December 22, 2007
Article Excerpt
This was not supposed to be John McCain's storyline.
Under his original scenario, he should have had the nomination wrapped up by now. Republicans love to give the mantle to the next person in line, and McCain was it -- and had the Bush-style front-runner's campaign operation in place to make sure it happened.
Then came the implosion -- campaign incompetence building on fund-raising woes to leave McCain on the verge of quitting the race by early summer. Under that scenario, McCain was dead man walking, plodding on with hope only of regaining some measure of pride.
Now he is very much in the mix in New Hampshire. In this extraordinarily scattered Republican field -- one could make a plausible argument that any one of five GOPers will win the nomination -- McCain could be the beneficiary of the chaos, if bewildered Republicans come home to support the candidate they're most familiar with.

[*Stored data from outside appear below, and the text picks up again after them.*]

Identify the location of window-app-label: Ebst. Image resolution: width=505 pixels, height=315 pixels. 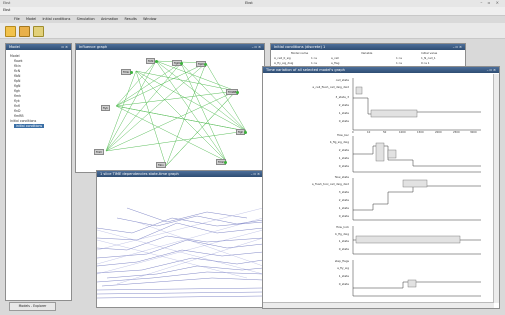
(7, 3).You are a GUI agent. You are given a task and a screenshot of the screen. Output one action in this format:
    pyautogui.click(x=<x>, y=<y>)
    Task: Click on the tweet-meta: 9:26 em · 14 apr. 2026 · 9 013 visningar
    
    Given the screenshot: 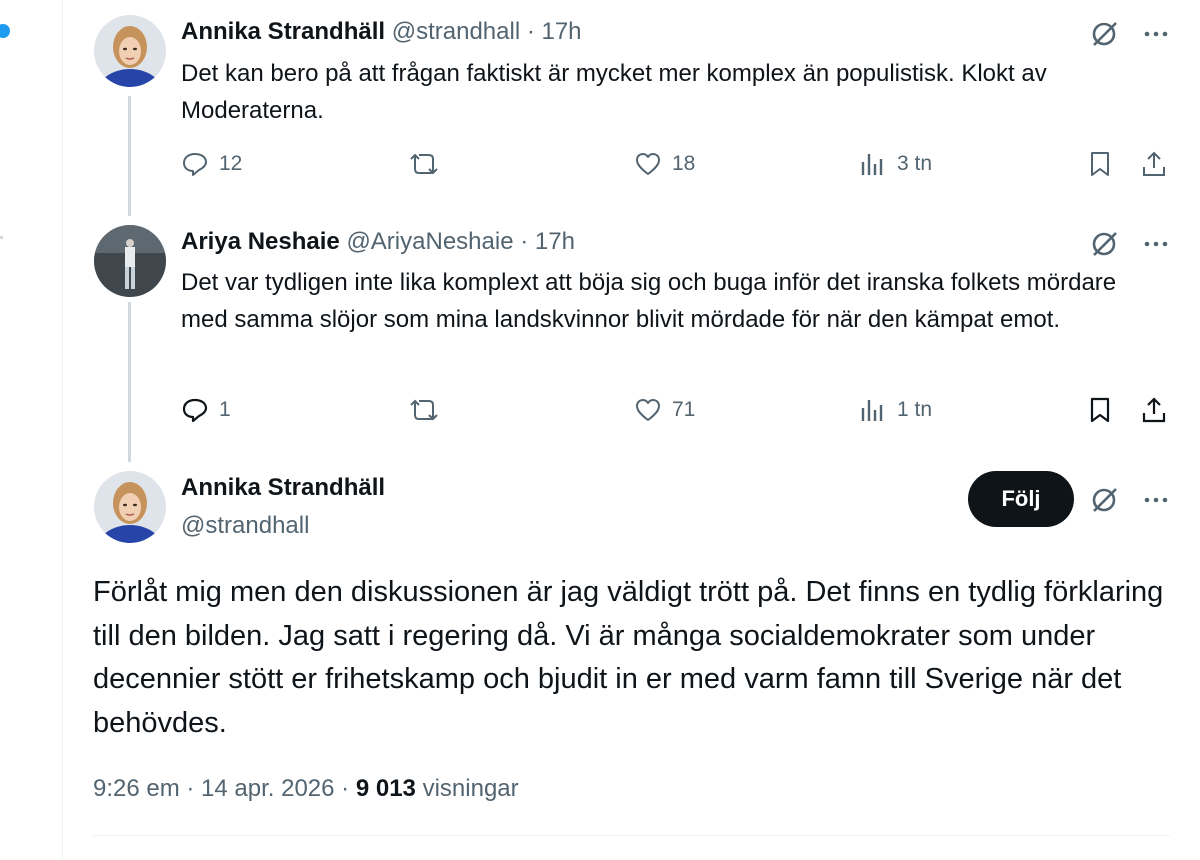 What is the action you would take?
    pyautogui.click(x=306, y=789)
    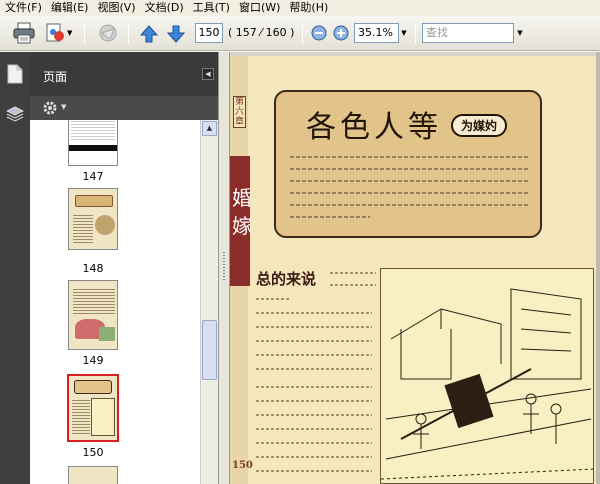  I want to click on panel-options-bar: ▼, so click(124, 108).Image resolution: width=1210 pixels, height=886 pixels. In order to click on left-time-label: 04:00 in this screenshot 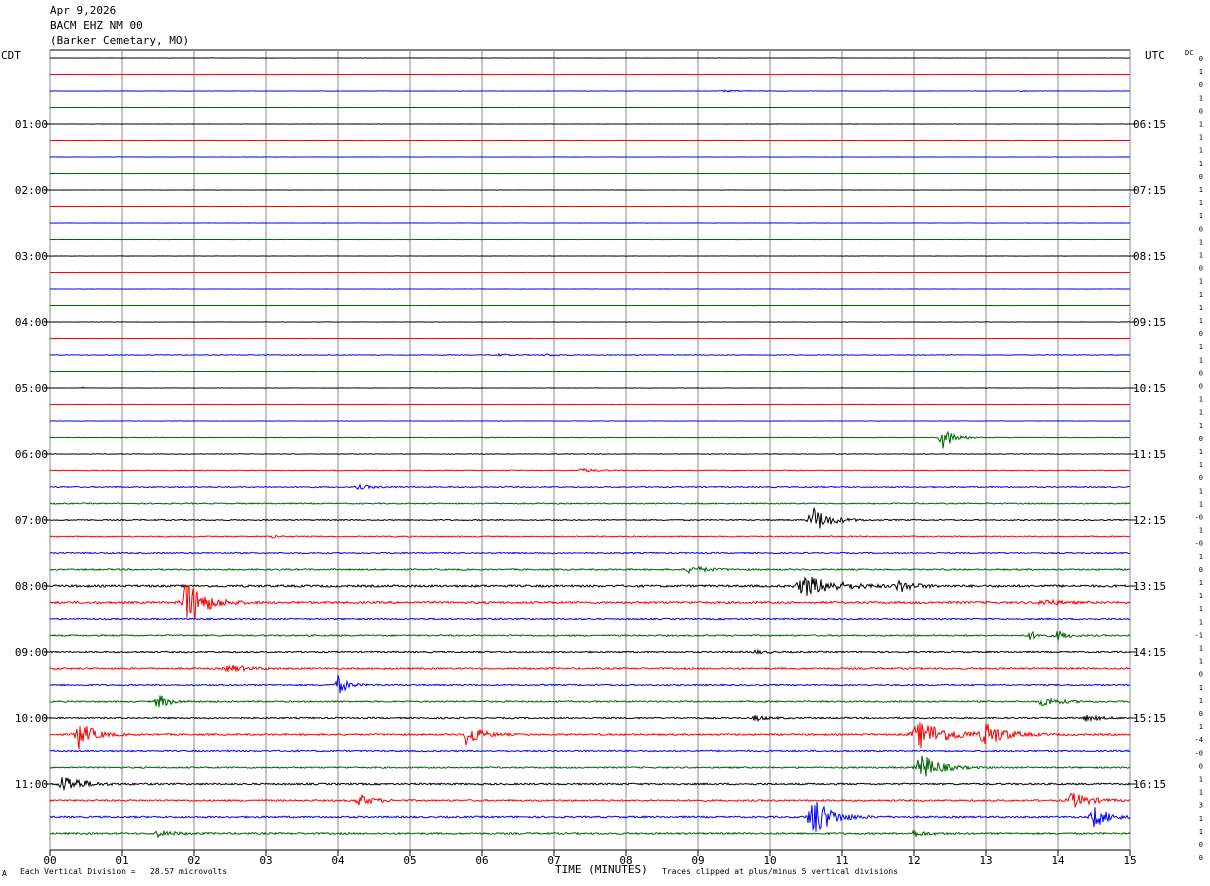, I will do `click(32, 322)`.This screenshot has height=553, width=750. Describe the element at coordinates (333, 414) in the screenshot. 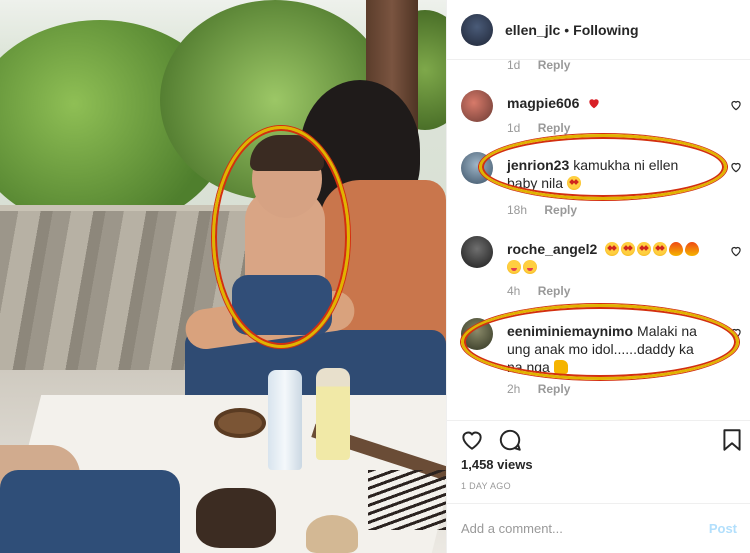

I see `baby-bottle` at that location.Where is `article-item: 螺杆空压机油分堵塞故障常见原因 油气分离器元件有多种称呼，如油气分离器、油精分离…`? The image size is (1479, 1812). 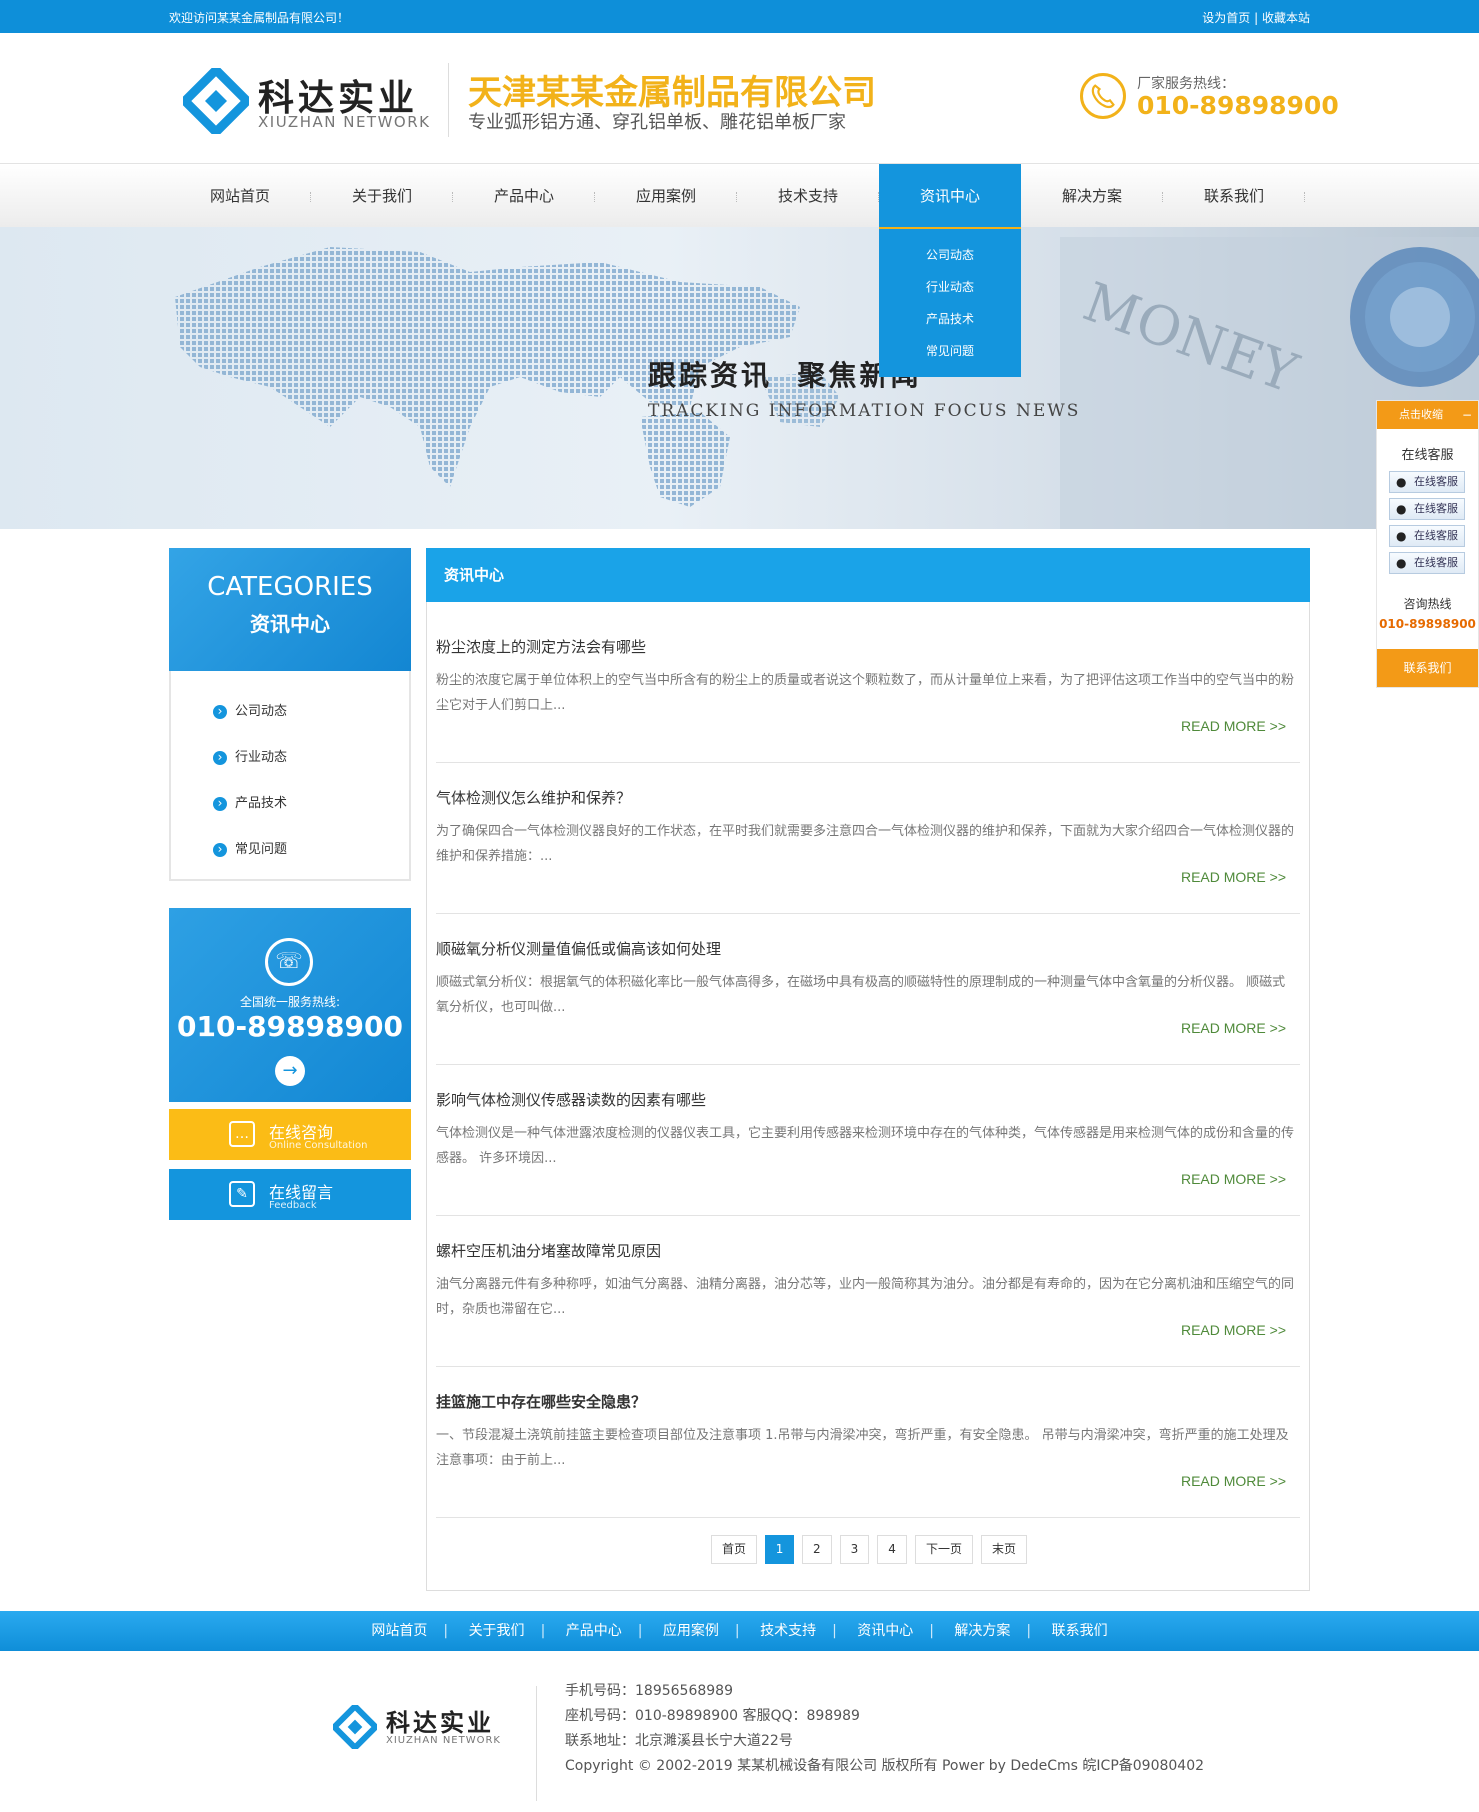 article-item: 螺杆空压机油分堵塞故障常见原因 油气分离器元件有多种称呼，如油气分离器、油精分离… is located at coordinates (868, 1292).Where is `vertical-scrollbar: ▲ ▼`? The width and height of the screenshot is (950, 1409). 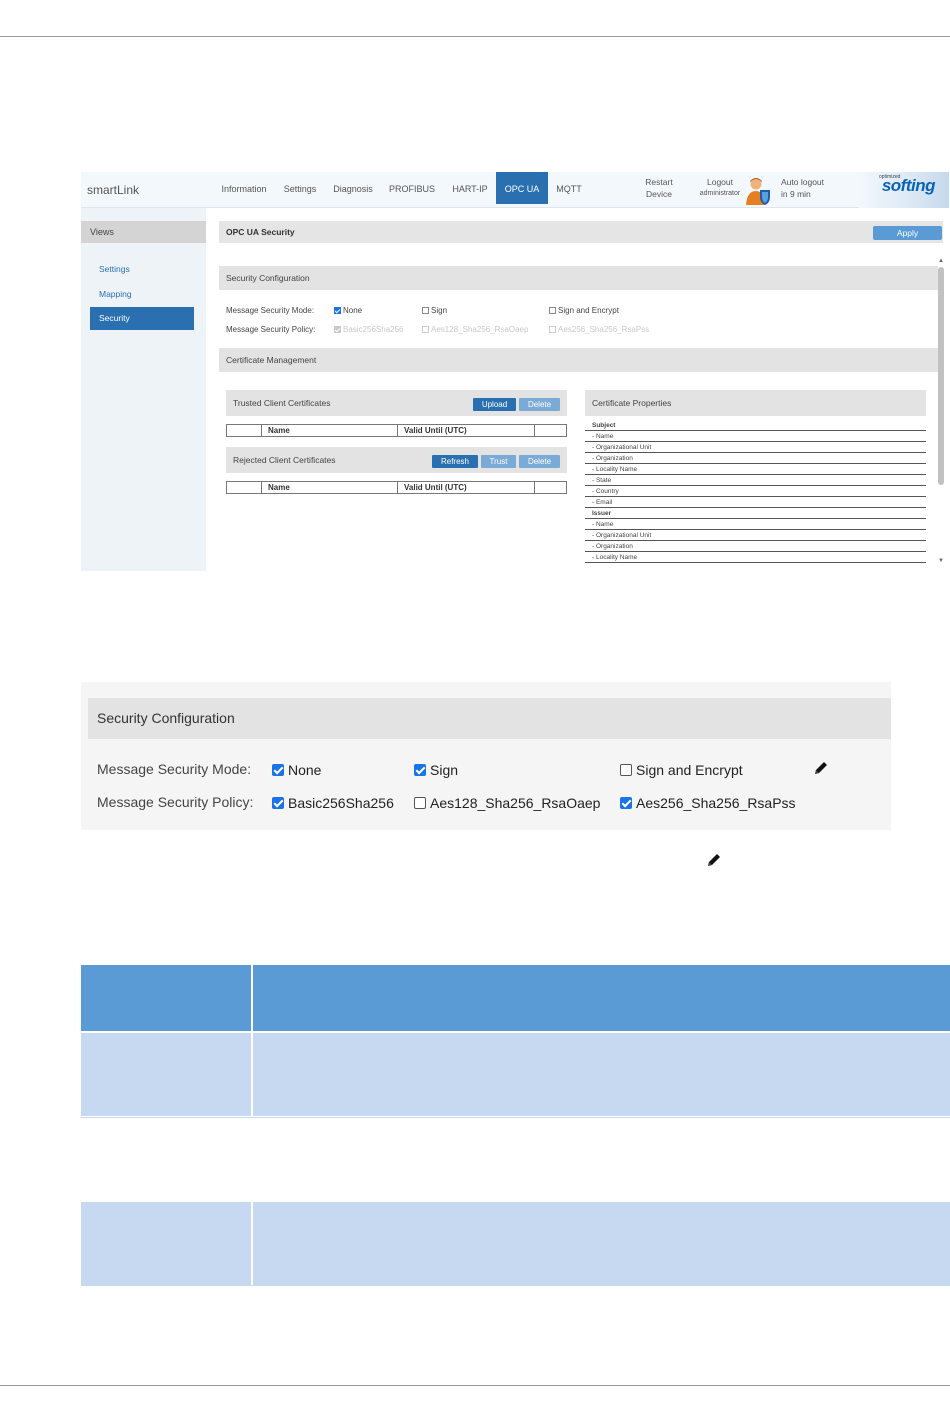 vertical-scrollbar: ▲ ▼ is located at coordinates (941, 413).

How did McCain manage to keep us talking
about him less than two weeks before the caucuses and primaries begin?
Persistence, mostly, and a return of some of the spark that powered him in 2000
before he fell to George W. Bush in the primaries.
The Des Moines Register and The Boston Globe both endorsed him last weekend. Then he made a bigger splash, nabbing the endorsement of Sen. Joe Lieberman -- who, of course, ran for vice president in 2000 and president in 2004, both times as a Democrat.